La patente a crediti in edilizia

A partire dal 1° ottobre 2024, tutte le imprese e i lavoratori autonomi che operano fisicamente nei cantieri temporanei o mobili, sia con sede in UE che extra UE, devono essere in possesso della patente a crediti

Il Decreto-legge n. 19/2024, convertito con modificazioni dalla Legge n. 56/2024, ha apportato rilevanti modifiche all’art. 27 del D.Lgs. n. 81/2008 (cd. Testo Unico sulla Sicurezza), introducendo “la patente a crediti nei cantieri temporanei o mobili” destinata alle imprese e ai lavoratori autonomi che operano in questi contesti.

Le disposizioni operative relative alla patente a crediti sono state fornite nel Decreto Ministeriale del 18 settembre 2024, n. 132 pubblicato sulla Gazzetta Ufficiale.

A partire dal 1° ottobre 2024, tutte le imprese e i lavoratori autonomi che operano fisicamente nei cantieri temporanei o mobili, sia con sede in UE che extra UE, devono essere in possesso della patente a crediti. Sono escluse solo le imprese che effettuano mere forniture senza posa in opera o installazione e coloro che rendono prestazioni di natura intellettuale, come ad esempio geometri ed architetti. La patente sarà rilasciata in formato digitale tramite il portale dell’Ispettorato Nazionale del Lavoro (INL), accessibile con SPID o CIE, previa la presentazione dell’idonea documentazione richiesta.

Per ottenerla le imprese e i lavoratori autonomi devono soddisfare diversi requisiti, tra cui: l’iscrizione alla camera di commercio, – il possesso del documento unico di regolarità contributiva in corso di validità (DURC), – l’adempimento degli obblighi formativi previsti dal D.Lgs. n. 81/2008, – il possesso del documento di valutazione dei rischi (DVR), – il possesso della certificazione di regolarità fiscale (DURF), – designazione del responsabile del servizio di prevenzione e protezione.

L’Ispettorato ha precisato che non tutti i requisiti sopra elencati sono richiesti a tutte le categorie di soggetti interessati ma che verranno richiesti in relazione a ciascuna categoria di richiedenti e in considerazione delle specificità delle casistiche. Il punteggio della patente, che parte da un minimo di 30 crediti, può essere decurtato in caso di violazioni delle norme sulla sicurezza sul lavoro. Le violazioni sono elencate nell’allegato 1-bis del D.Lgs. n. 81/2008. Il recupero dei crediti decurtati è possibile solo attraverso la valutazione di una Commissione territoriale.

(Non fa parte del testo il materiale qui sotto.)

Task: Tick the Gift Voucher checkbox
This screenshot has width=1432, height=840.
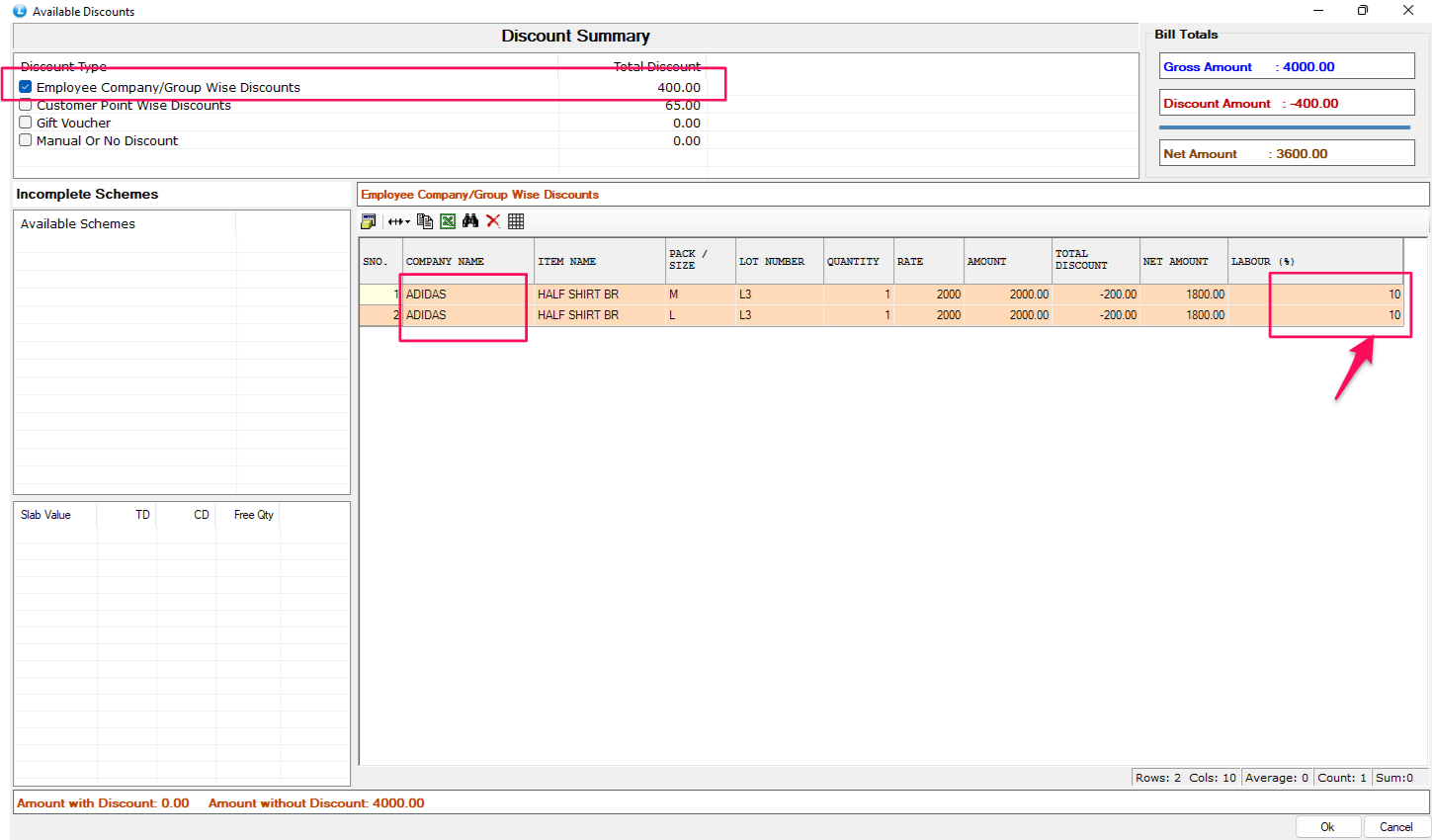Action: tap(26, 123)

La norma in esame ha previsto specifiche sanzioni e significative conseguenze nel caso in cui il punteggio scenda al di sotto della soglia di 15 crediti. In tale circostanza, l’impresa o il lavoratore autonomo sarà interdetto dall’operare nei cantieri, fatta eccezione per il completamento di lavori in corso che abbiano superato il 30% del valore contrattuale. In aggiunta, sono erogate sanzioni amministrative di tipo pecuniario con importo variabile, pari al 10% del valore dei lavori, con un minimo di 6.000 euro; nonché l’esclusione dai lavori pubblici per un periodo di sei mesi.

Infine, nel caso in cui si verifichino infortuni gravi nei cantieri, l’Ispettorato Nazionale del Lavoro ha la facoltà di sospendere la patente per un periodo massimo di dodici mesi, in via cautelare.

Questa nuova disciplina rappresenta un passo significativo verso una maggiore sicurezza e professionalità nei cantieri temporanei o mobili, assicurando che solo gli operatori qualificati e conformi alle normative possano svolgere attività in questi ambienti complessi e potenzialmente pericolosi, contribuendo al miglioramento complessivo delle condizioni di lavoro in questi ambienti complessi e pericolosi.